Extract visible text from either a full screenshot, a region crop, or caller-provided image bytes.

Query params:

  • screen (int, default 0) - zero-based display selector for mode=screen and mode=region; invalid values fall back to 0

Body:

{
  "mode": "screen",
  "language_hint": "eng",
  "min_confidence": 0.4
}

Modes:

  • screen (default): OCR over full selected monitor
  • region: OCR over explicit region (region_x, region_y, region_width, region_height)
  • image: OCR over provided image_base64 (supports plain base64 or data URL)

Region mode example:

{
  "mode": "region",
  "region_x": 220,
  "region_y": 160,
  "region_width": 900,
  "region_height": 400,
  "language_hint": "eng",
  "min_confidence": 0.5
}

Image mode example:

{
  "mode": "image",
  "image_base64": "iVBORw0KGgoAAAANSUhEUgAA...",
  "language_hint": "eng"
}

Response shape:

{
  "ok": true,
  "request_id": "...",
  "time_ms": 1710000000000,
  "result": {
    "mode": "screen",
    "language_hint": "eng",
    "min_confidence": 0.4,
    "region": {"x": 0, "y": 0, "width": 1920, "height": 1080},
    "blocks": [
      {
        "text": "Settings",
        "confidence": 0.9821,
        "bbox": {"x": 144, "y": 92, "width": 96, "height": 21}
      }
    ]
  }
}

Notes:

  • Output is deterministic JSON (stable ordering by top-to-bottom, then left-to-right).
  • bbox coordinates are in global screen space for screen/region, and image-local for image.
  • Requires tesseract executable plus Python package pytesseract.
  • If tesseract is not on PATH, set CLICKTHROUGH_TESSERACT_CMD to the full executable path.

POST /exec

Execute a shell command on the host running Clickthrough.

Requirements:

  • CLICKTHROUGH_EXEC_SECRET must be configured on the server
  • send header x-clickthrough-exec-secret: <secret>
{
  "command": "Get-Process | Select-Object -First 5",
  "shell": "powershell",
  "timeout_s": 20,
  "cwd": "C:/Users/Paul",
  "dry_run": false
}

Notes:

  • shell supports powershell, bash, cmd
  • if shell is omitted, server uses CLICKTHROUGH_EXEC_DEFAULT_SHELL
  • output is truncated based on CLICKTHROUGH_EXEC_MAX_OUTPUT_CHARS
  • endpoint can be disabled with CLICKTHROUGH_EXEC_ENABLED=false
  • if CLICKTHROUGH_EXEC_SECRET is missing, /exec is blocked (403)

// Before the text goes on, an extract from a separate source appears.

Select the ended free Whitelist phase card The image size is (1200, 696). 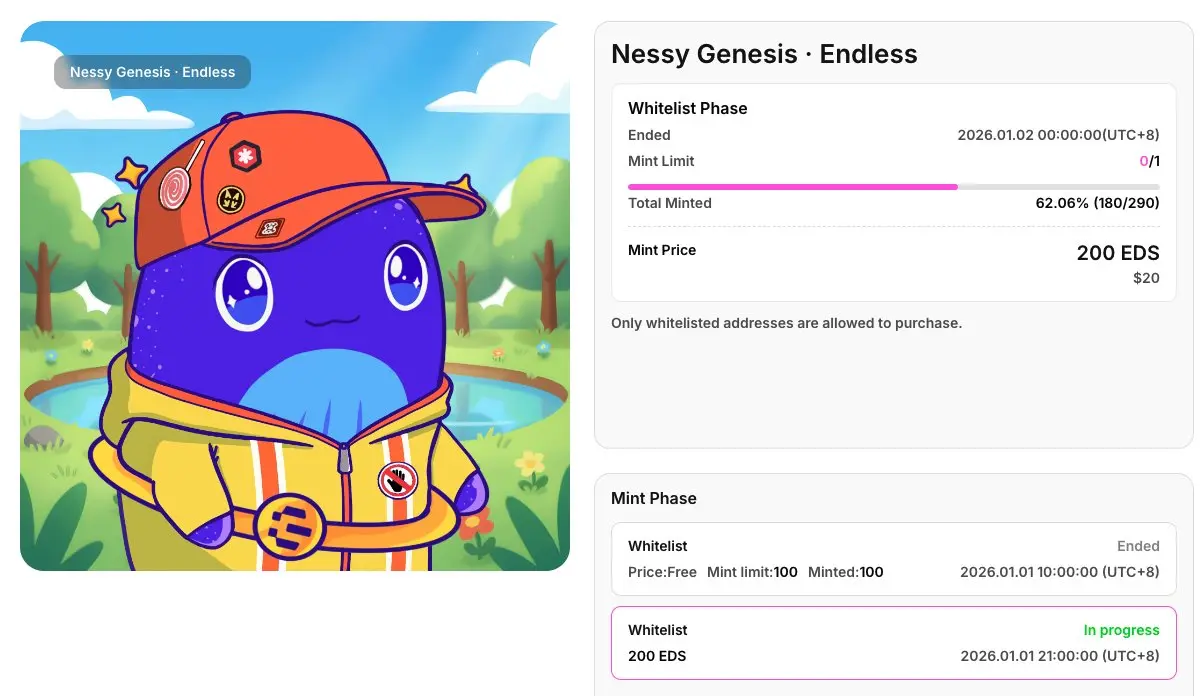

Response includes stdout, stderr, exit_code, timeout state, and execution metadata.

POST /batch

Runs multiple action payloads sequentially.

Query params:

  • screen (int, default 0) - zero-based display selector applied to each action response; invalid values fall back to 0
{
  "actions": [
    {"action": "move", "target": {"mode": "pixel", "x": 100, "y": 100}},
    {"action": "click", "target": {"mode": "pixel", "x": 100, "y": 100}}
  ],
  "stop_on_error": true
}